School Breakfast Program Policy
Policy change is an important tool for achieving sustainable, widespread change and school breakfast program policy is an area ripe for advocacy. Through state legislation or district policy, states and localities have taken steps to increase participation in school breakfast, including:
- Requiring innovative breakfast program models, such as breakfast in the classroom.
- Providing universally-free breakfast.
- Providing funding for start-up/expansion costs related to changing breakfast models.
- Providing an additional per-meal reimbursement.
- Requiring schools to offer breakfast.
- Eliminating the reduced-price category.
Resources on School Breakfast Policy
Effective Policies for Increasing Participation in School Breakfast Programs - This policy brief provides a background on the various policy options to consider related to school breakfast as well as examples of successful school breakfast policy enacted in New Mexico and Washington DC.
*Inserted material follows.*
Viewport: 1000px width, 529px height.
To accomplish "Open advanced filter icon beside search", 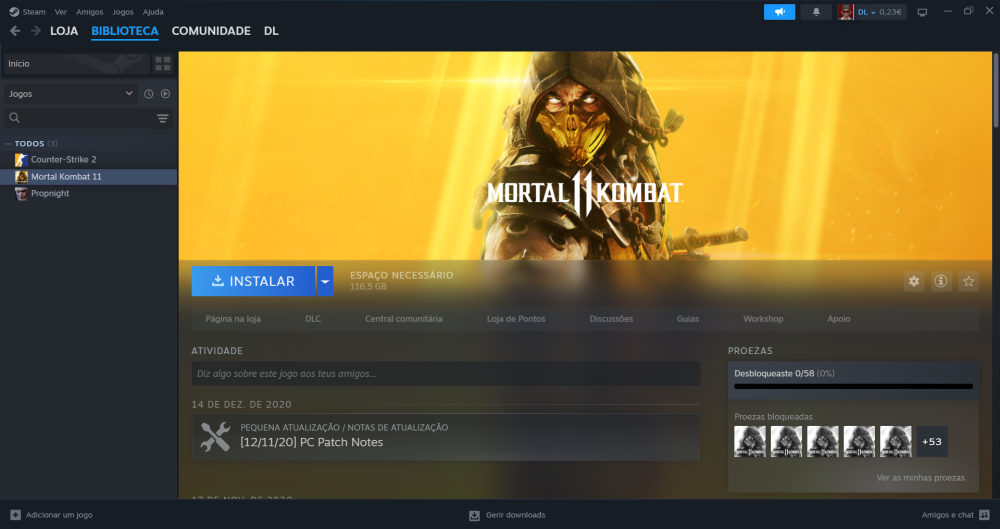I will point(163,118).
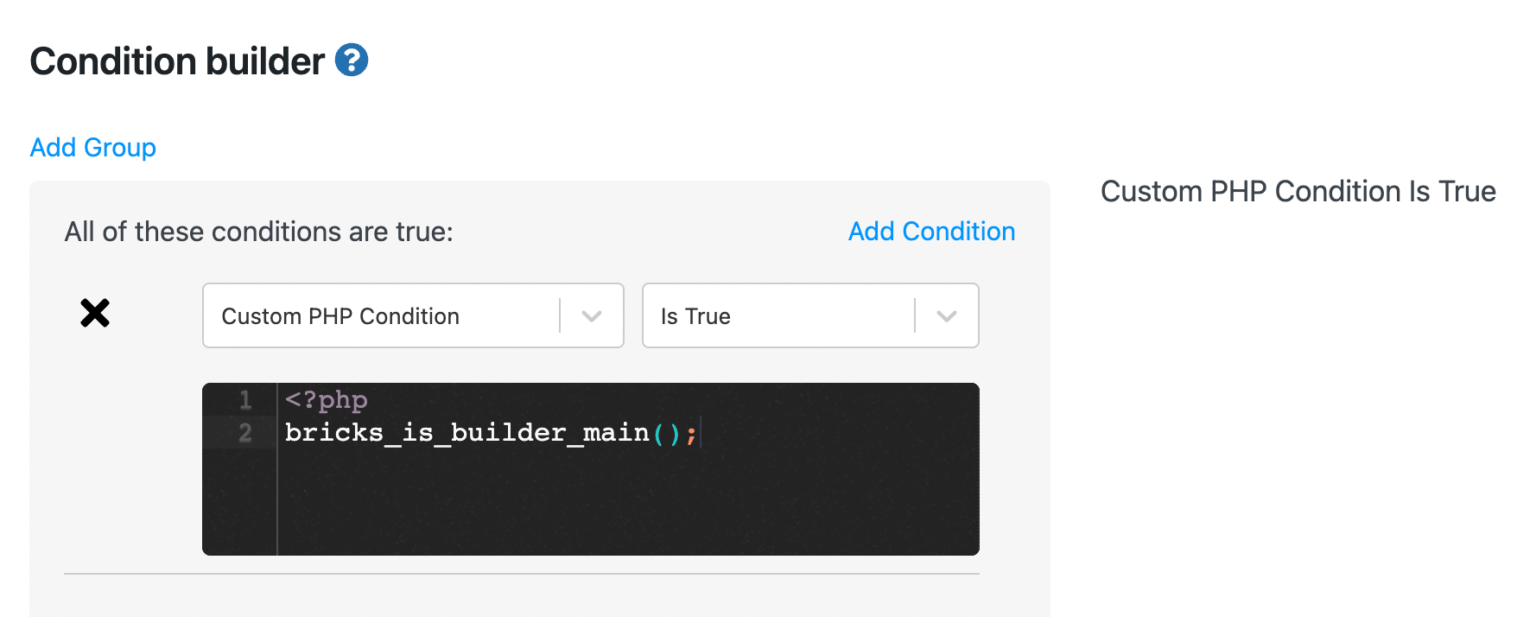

- Breakfast for Success: The Maryland Meals for Achievement Program
- Case Study: School Breakfast and Houston Independent School District
- Case Study: School Breakfast and Chicago Public Schools
- Hunger Free Colorado School Breakfast Legislation Lessons
Model School Breakfast Legislation/Policy
The links below provide examples of the different types of state and local policies that have been enacted to expand alternative breakfast models.
- Text of CO Legislation
- Text of NM Legislation
- Text of DC Legislation
- Text of Houston Policy
- Text of Chicago Policy
2014 State Legislation
In March 2014, the Senate unanimously passed SB 128, which eases implementation of the Community Eligibility Provision in Maryland schools by altering the enrollment counting procedures for state educational funding. The bill did not move forward in the House.
In April 2014, the Maryland Legislature approved the state budget including Governor O'Malley's proposal increase the budget for Maryland Meals for Achievement by $1.7m for the 2015 fiscal year. This additional funding will enable an estimated 40,000 more students to start their day ready to learn.
LR 532 was introduced in March 2014 and would establish a study to examine utilization of school breakfast and lunch and the impact of community eligibility.
LB 834 would provide school districts who implement an alternative breakfast model a one time incentive grant, based upon school enrollment, from $2000 to $5000.
The legislative session ended without either of these bills passing.
In March 2014, the Assembly passed A679, which is now referred to the Senate Education Committee. The bill would promote the adoption of alternative breakfast models, such as breakfast in the classroom, and would require the state to track which breakfast participation at the school level as well as the manner in which breakfast is served.
In March 2014, Republican Governor Susana Martinez signed HB 271, which builds on previous Breakfast After the Bell legislation by expanding the requirement from elementary schools to all K-12 schools that have at least 85% of their students eligible for free or reduced-price meals.
Legislators in the State of Washington introduced legislation, House Bill 2536, to establish a four-year, phased-in process of expanding breakfast after the bell in high need schools. The bill also dedicates staff support within the state agency for assistance in implementation. The legislative session ended without the bill being passed.
Recently Enacted State Legislation
SB 428 was passed by the Arkansas legislature and signed into law by Governor Beebe. The bill authorizes funding for the Arkansas Department of Education to implement innovative breakfast programs.
House Bill 1006 passed the Colorado Legislature and was signed by the Governor. The bill requires Colorado schools with 80% or more students qualifying for free or reduced-price meals to offer a nutritious after-the-bell breakfast program with all-student access beginning in the 2014-15 school year. In the 2015-16 school year, schools with 70% or more qualifying students would have to comply. Schools that meet the CO Department of Education’s definition of “small, rural school district” (1,000 students or less) will be exempt.
Senate Bill 376 (Rodriguez) was signed into law by Governor Perry on May 24, 2013. SB 376 requires schools to offer a free breakfast to all students if the school has 80 percent or more its students who qualify for free/reduced-price meals. The bill allows schools to request a waiver for one year after a public hearing and only if approved by a vote.
AB 663, the Feed to Achieve Act, passed with bipartisan support. It increases school breakfast program participation by expanding innovative breakfast delivery models and creating local sources of funding for child nutrition programs.